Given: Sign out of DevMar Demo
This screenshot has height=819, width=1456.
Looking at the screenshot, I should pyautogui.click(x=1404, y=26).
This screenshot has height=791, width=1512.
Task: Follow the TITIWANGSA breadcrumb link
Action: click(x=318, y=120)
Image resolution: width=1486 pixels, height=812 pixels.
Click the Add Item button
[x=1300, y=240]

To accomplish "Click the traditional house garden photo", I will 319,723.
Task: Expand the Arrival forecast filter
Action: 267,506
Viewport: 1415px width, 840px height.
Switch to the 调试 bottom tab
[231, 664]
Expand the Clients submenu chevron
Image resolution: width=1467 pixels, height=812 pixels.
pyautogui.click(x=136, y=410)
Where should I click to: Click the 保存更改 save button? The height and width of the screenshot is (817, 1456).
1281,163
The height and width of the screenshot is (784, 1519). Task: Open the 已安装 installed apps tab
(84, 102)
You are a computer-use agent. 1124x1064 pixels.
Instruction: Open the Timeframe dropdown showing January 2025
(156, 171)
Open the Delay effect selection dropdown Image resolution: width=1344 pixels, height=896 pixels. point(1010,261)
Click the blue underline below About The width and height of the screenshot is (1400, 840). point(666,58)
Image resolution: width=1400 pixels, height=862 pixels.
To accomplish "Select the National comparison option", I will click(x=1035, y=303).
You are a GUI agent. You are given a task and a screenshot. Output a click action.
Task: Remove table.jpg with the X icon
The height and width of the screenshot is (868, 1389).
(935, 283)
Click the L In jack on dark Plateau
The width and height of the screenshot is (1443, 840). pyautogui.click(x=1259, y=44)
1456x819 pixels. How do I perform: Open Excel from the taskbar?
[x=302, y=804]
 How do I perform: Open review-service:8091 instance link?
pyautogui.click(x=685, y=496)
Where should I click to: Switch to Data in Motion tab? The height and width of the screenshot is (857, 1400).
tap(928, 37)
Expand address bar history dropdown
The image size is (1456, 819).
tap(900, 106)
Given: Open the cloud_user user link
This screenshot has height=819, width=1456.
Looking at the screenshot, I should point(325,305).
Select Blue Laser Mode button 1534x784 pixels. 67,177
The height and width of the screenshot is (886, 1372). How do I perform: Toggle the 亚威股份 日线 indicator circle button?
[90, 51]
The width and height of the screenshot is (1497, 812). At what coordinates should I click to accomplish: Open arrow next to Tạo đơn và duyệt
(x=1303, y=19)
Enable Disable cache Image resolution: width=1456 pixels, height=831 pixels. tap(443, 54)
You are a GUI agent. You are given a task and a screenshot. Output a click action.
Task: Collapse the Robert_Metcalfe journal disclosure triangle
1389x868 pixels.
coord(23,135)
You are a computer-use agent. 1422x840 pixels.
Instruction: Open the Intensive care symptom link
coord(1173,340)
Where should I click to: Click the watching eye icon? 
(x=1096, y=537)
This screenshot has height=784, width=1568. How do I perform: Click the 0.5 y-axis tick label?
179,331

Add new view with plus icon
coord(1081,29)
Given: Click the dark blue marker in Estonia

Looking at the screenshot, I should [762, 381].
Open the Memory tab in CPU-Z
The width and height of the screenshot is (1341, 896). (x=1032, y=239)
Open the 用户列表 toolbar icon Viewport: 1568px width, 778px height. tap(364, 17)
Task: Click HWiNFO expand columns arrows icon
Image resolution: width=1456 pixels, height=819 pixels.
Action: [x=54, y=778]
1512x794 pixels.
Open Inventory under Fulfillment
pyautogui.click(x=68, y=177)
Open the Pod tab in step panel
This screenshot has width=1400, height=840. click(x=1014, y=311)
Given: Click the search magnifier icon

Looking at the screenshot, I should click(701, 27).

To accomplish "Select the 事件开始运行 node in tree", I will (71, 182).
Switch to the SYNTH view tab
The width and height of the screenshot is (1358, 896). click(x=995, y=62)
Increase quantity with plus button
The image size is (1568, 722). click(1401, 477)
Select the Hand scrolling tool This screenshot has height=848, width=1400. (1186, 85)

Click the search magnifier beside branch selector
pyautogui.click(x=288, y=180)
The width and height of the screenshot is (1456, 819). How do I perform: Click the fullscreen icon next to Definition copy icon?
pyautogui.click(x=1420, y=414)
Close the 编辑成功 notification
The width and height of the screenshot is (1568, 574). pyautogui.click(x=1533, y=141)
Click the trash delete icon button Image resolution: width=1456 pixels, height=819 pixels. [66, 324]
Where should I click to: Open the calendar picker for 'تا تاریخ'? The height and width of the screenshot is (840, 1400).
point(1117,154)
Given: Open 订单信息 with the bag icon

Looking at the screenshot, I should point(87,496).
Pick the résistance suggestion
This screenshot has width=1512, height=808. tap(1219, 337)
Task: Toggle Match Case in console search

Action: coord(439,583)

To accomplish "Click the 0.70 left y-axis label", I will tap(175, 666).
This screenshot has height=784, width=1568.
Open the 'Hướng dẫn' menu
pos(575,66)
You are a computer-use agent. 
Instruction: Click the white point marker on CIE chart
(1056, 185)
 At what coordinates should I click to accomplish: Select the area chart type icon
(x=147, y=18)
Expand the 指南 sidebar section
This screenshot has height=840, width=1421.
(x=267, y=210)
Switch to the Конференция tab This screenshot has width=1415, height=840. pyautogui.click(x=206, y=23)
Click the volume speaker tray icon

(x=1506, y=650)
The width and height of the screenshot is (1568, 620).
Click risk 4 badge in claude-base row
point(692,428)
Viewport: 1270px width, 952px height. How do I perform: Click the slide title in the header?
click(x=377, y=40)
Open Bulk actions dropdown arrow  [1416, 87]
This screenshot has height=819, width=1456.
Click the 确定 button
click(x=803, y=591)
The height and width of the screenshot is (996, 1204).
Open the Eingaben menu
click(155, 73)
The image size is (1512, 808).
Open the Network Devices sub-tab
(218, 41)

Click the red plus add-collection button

──────

=== Exercise goal ===
Please copy each line of the records above in which the word "agent" can be found.

=== Answer area ===
You are a computer-use agent. 1124x1064 pixels.
You are a GUI agent. You are given a task and a screenshot. Output a click action.
You are a GUI agent. You are given a task and a screenshot. Output a click action.
You are a computer-use agent. 1422x840 pixels.
You are a computer-use agent. 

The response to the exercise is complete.